(EXERCISE DIRECTIONS)
Rewrite the data as a numbered list, from its first line through the line containing "coord(486,180)", omitting blank lines and leaving out the pictures.

Collected data entries:
+ + + +

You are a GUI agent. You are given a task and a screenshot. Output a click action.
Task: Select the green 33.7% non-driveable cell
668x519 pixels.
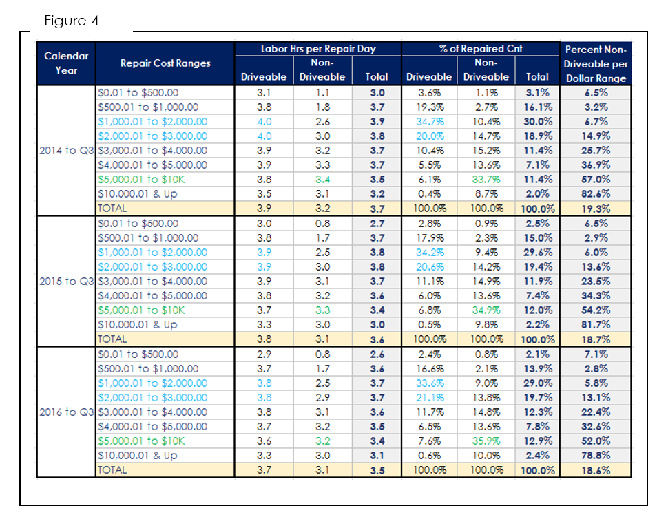coord(486,180)
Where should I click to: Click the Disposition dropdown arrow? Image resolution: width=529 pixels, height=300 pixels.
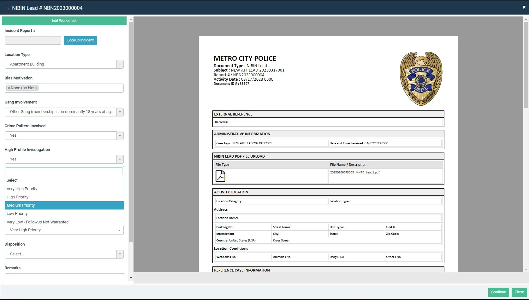coord(119,254)

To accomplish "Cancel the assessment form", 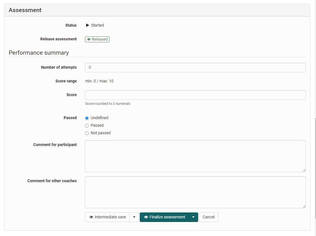I will (209, 217).
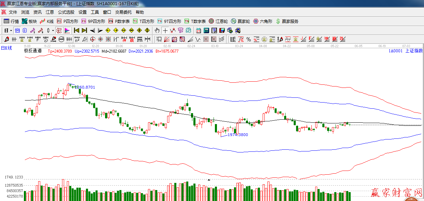Click the percent (%) line tool
424x201 pixels.
(249, 39)
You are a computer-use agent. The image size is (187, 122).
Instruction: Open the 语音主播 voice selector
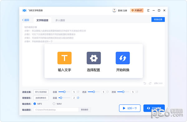coord(41,92)
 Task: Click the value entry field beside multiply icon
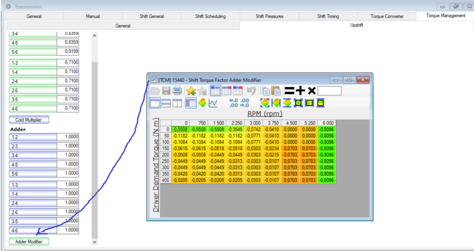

+ + + +

(RESULT)
1. You are a GUI agent. You are given a task and a screenshot. Output a click action.
2. Task: Select the green 33.7% non-driveable cell
3. 668x519 pixels.
4. coord(486,180)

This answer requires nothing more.